282.北海道)一発試験 体験記(力作)  
大型自動二輪免許取得への道のり(Rindさん作)

表紙
第一章 きっかけ
第二章 準備開始
第三章 受験の申請(却下)
第四章 講習会1回目(二推第1段階)
第五章 講習会2回目(二推第2段階)
第六章 受験の申請(受理)
第七章 試験第一回目
第八章 講習会3回目(大試乗会)
第九章 試験第二回目
第十章 講習会4回目(二推第2段階)
第十一章 試験第3回目
第十二章 まとめ

第十一章 試験第3回目

 6月22日火曜日、四輪で試験場に行く。その間約45分かかるのだが、その間いろいろ考えた。「今日で取りあえず上限の3回目だなあ。休みもだいぶ取っちゃったし、金も結構かかり始めてる。今日落ちたら、しばらく保留にしようか」と。
 試験場到着。今日は体調が良くないな。歩いているだけで「ふらつき(小)」状態だ。そういえば、申込みだいぶ前だったから今日は1番目か?ということに気付く。そうだったらすごいやだな。試験場に入る前に、建物をぐるっと廻ってコースを眺めた。出発点に置いてあるバイクはよく見えなかったが、白には見えなかったのできっとVFRではなさそうだ。建物に入る。もう段取りに迷うことはない。13時に集合がかかる。今日は自分以外に5人いて、すべて教習所出身者である。もう、前回までに見かけた顔はいない。きっとまた自分の「長靴」が奇妙に見えたことだろう。

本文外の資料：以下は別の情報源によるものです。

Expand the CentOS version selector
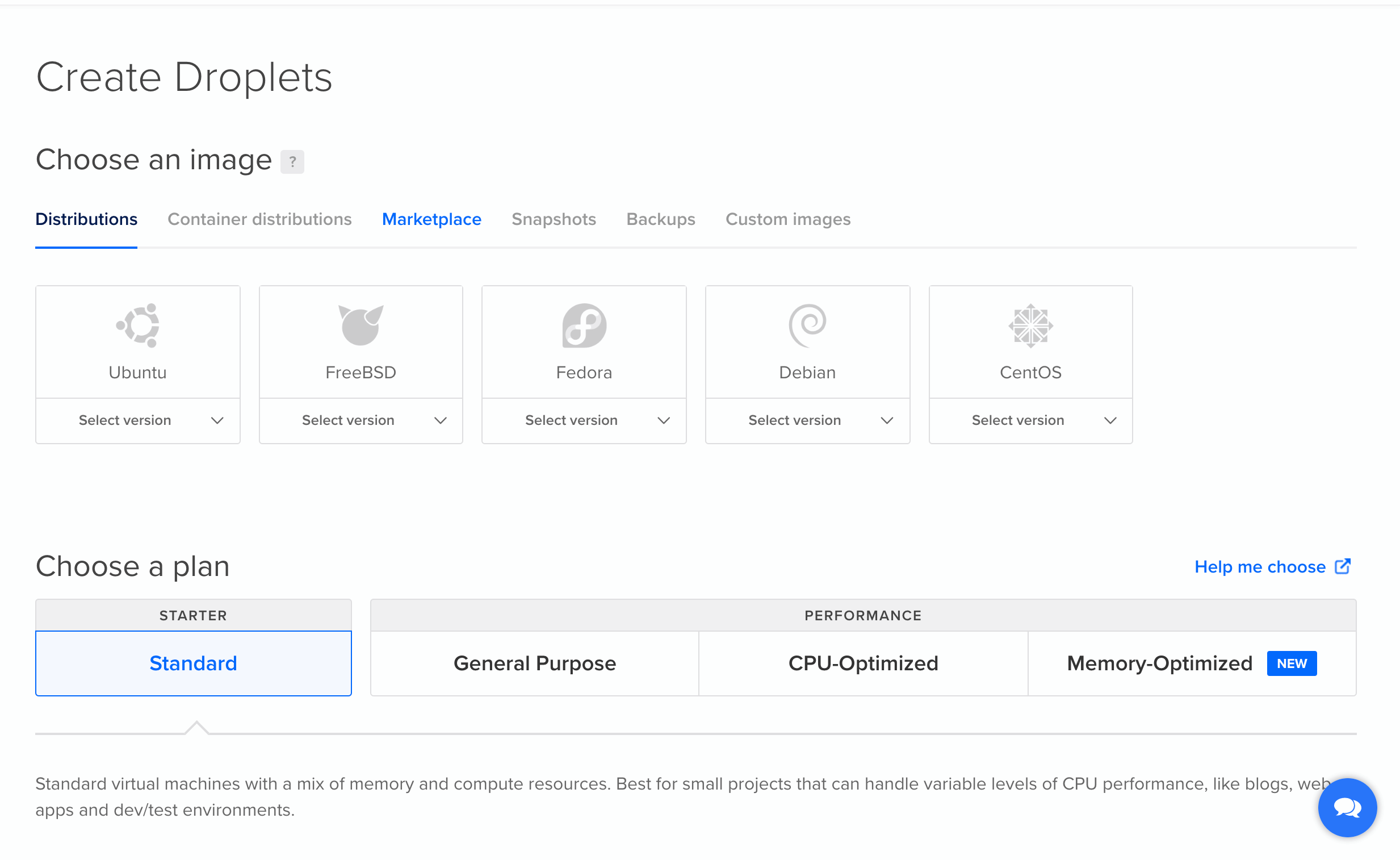1400x860 pixels. click(x=1030, y=420)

 今日の試験官は、今までで一番きびきびしたタイプである。一通りの注意事項のあと、
「今日はCコース、検定車両は4号車のCBで行います」
と言った。前もってこんなにはっきり言われたのは初めてだった。やっぱりCBか、と安心するのと同時に、Cコースがついに来たかといった感じである。まわりもぎょっとしていた。そして、
「受験番号ですが、1001番○○さん(自分の本名)。1002番・・・」
受験番号を前もって言われたのは、今回が初めてだ。うわぁ、やっぱり一番最初かあ。それもCコース。コース間違えそうだな。こうゆう日に限って、回路図を家に忘れてきているのである。

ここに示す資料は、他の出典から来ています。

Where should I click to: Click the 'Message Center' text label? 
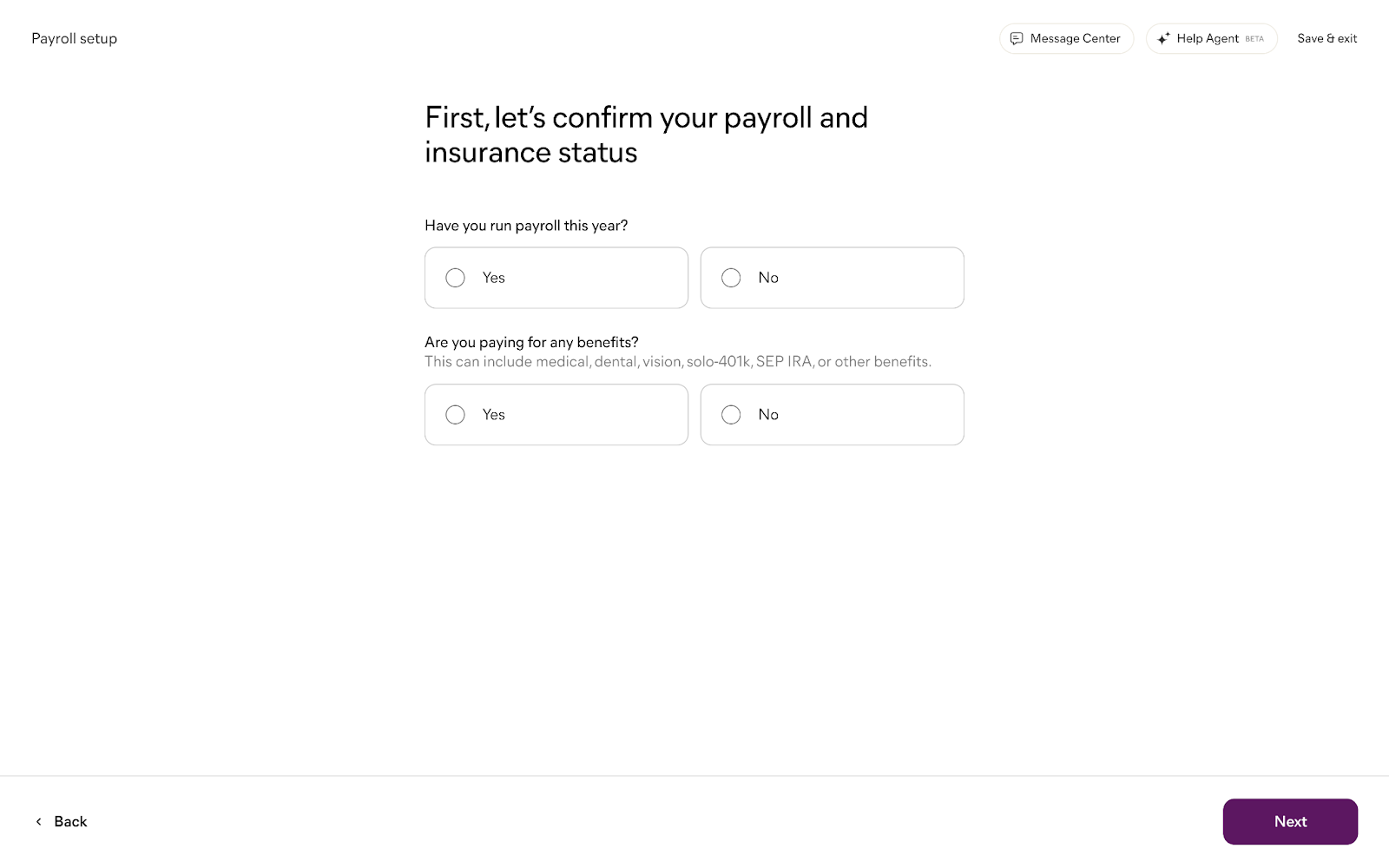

 司令塔一階の集合場所に移動し、再度注意事項があった。そして、
「賃車券をもらいます」
と言ったので、いつも通り千円の印紙を渡した。すると、
「何だこれ。さっき言ったじゃないか。賃車券を自販機で買ってくるようにって」
「いつもこれだったんで・・・」
「何がいつもなんだ!」
「はあ、すいません」
としか言いようがなかった。なんで、人によって対応が全然違うんだ?本当だったら反撃に出るところなんだけど、「受験させて頂く」という極めて弱い立場である以上なにもできない。今まで何人の人が同じ事を思ってきたことだろうか。幸先が悪くなった。

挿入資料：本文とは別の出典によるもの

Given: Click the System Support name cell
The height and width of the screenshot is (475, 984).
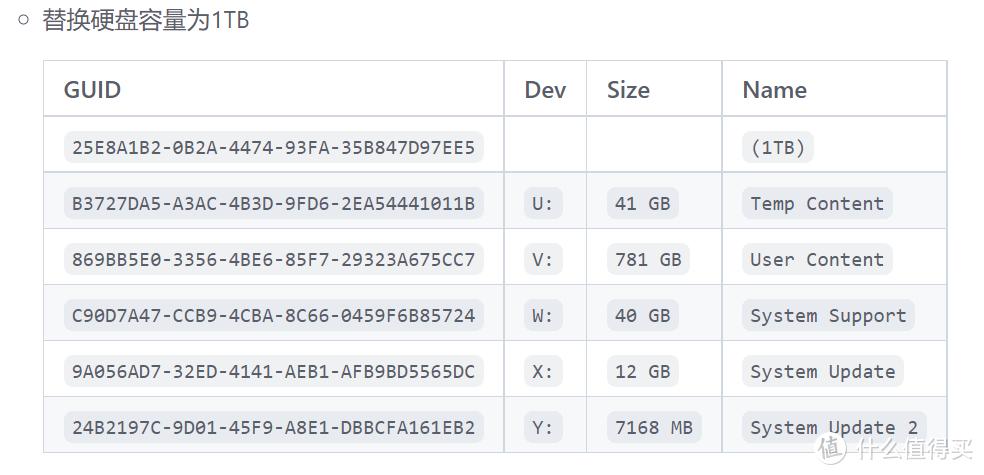Looking at the screenshot, I should (828, 316).
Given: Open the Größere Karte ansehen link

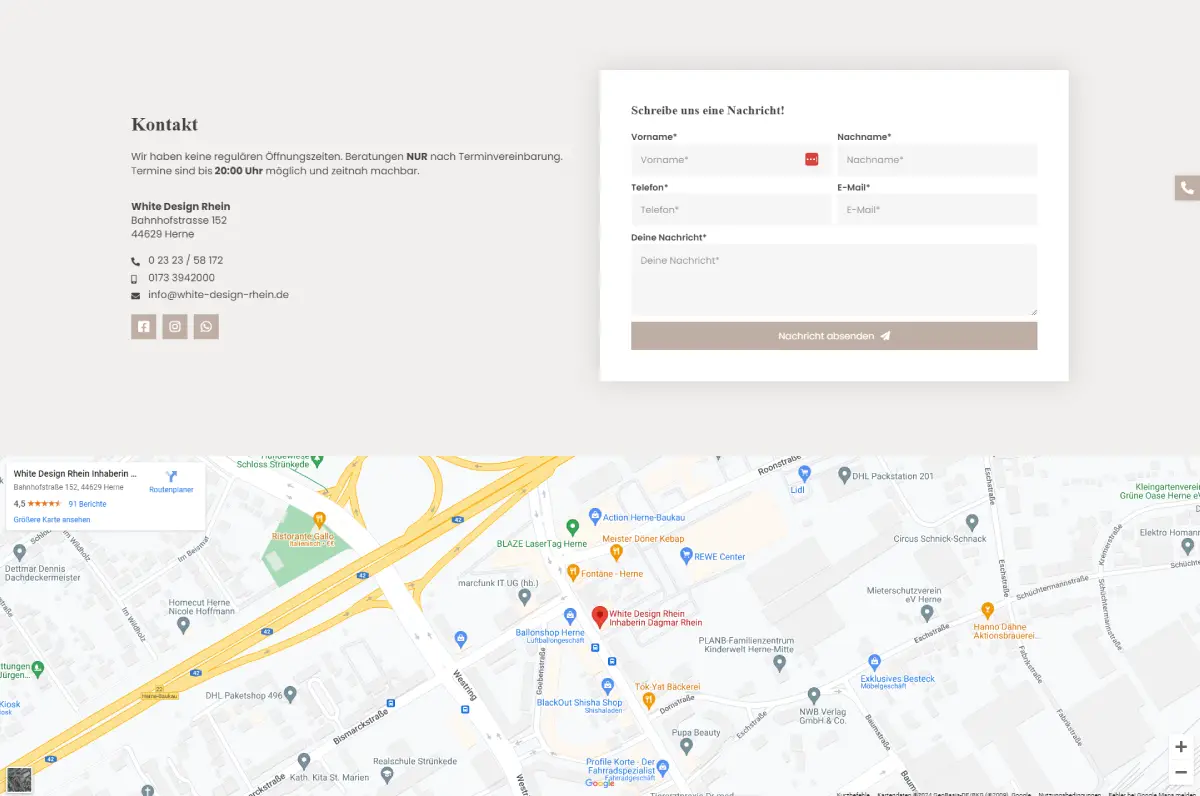Looking at the screenshot, I should pos(52,520).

 今日の検定が始まった。1番目のため、今までで一番緊張する。いつも通り練習走行を終え、クランクに突入する。直前で悩んだが、今回は1速に入れた。半クラッチを使うことでクランク内での速度を落とし、無事通過した。次は一本橋であるが、最初ふらついた。そのため今日は少し早めに通過する。続く波状路も最初ふらつくが、無事通過。なんか今日は低速ですごいふらついてしまう。体調も悪いし、9日ぶりに二輪に乗ってるんじゃしょうがないか。今までやってきた中で最低の走りかもしれないな。そのあと、踏切を車線の中央にキッチリ寄せて通過。坂道では、発進時に2センチぐらい逆行してしまった。逆行したことなんて今までなかったなあ。そのあと、問題の急制動である。今日はがっちり行くぜ、と気合いを入れ突入する。エンストせず、余裕で止まれた。ところが、
「ザ〜、はい、速度足りない。到達不能だから、外周をまわってもう一度」
と無線が入った。なにぃ、ホントかよ。せっかく会心の出来だったのに。前回のこともあり、どうしても制動のタイミングばかりが気になる。パイロンに集中しすぎ、速度が40kmより落ちてしまっていたことに気付かなかった。急制動2回目。速度43kmキープで進入。制動の直前で40kmを切りそうだったので、パイロン直前でちょっとアクセルをひねってしまった。ぎくしゃくしながらも、何とかタイヤを鳴らさずに停止。無線は何も言わなかった。そしてCコース最大の難所、S字のあとの極小ターンが迫る。ここは1速に入れて、コケるよりもふらつきを取られた方がいいという判断で、ちょっと大回りして通過する。最後に、スラロームを通過したあと外周に出るのだが、その時「大特」が横からやってきた。出ていいのかどうか悩んでしまい、低速となり思いっきりふらつく。そして、出発点に戻り検定終了。バイクから降りて、ヘルメットを脱ぐ。
「ザ〜、随分ふらついたね。ニーグリップが甘いよ。それから、確認しながら進路変更したね。云々・・・」
今日は無線の音量が小さくて、よく聞き取れなかった。取りあえず今日も完走した形になったが、前回よりも自信はなかった。みんな完走したら、自分は間違いなく落ちるなと思った。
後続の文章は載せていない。